» **Information provided**:
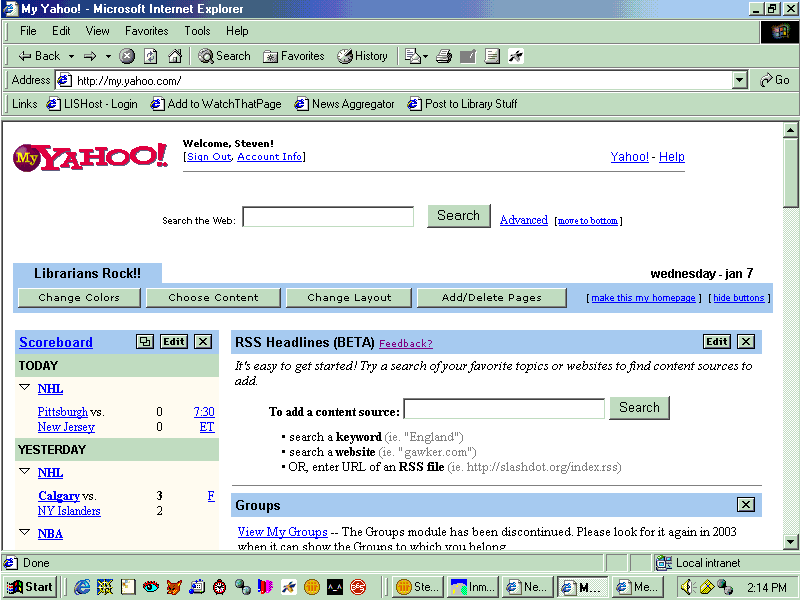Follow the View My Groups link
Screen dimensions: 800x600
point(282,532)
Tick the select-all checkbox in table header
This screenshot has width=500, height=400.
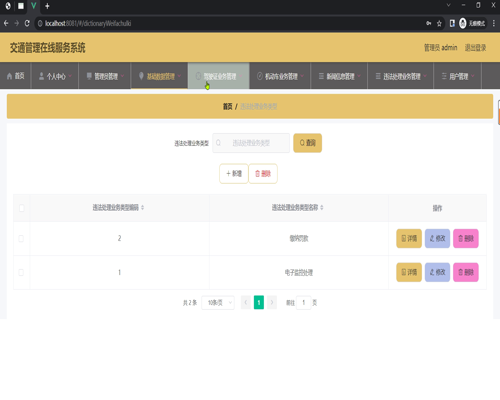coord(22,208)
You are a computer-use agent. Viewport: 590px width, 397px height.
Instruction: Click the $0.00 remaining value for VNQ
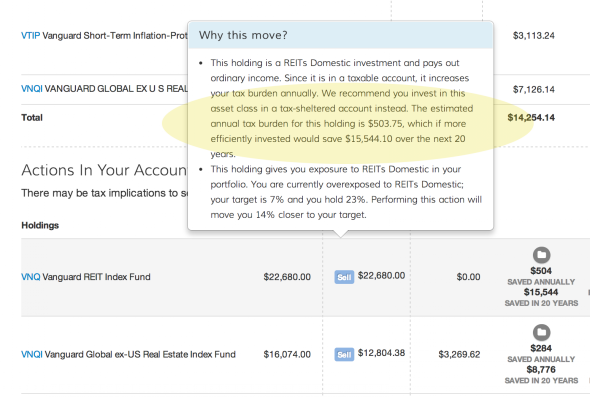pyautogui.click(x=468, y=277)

==

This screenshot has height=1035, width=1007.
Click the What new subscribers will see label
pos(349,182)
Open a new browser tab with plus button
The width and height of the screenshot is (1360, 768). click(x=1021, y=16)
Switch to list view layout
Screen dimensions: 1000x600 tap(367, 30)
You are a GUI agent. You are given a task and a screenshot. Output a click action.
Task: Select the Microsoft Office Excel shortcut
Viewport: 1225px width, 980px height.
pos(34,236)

» **Exercise requirements**:
Go through the data and copy every line that includes "agent".

» **Written answer**:
You are a computer-use agent. Viewport: 590px width, 397px height.
You are a GUI agent. You are given a task and a screenshot. Output a click action.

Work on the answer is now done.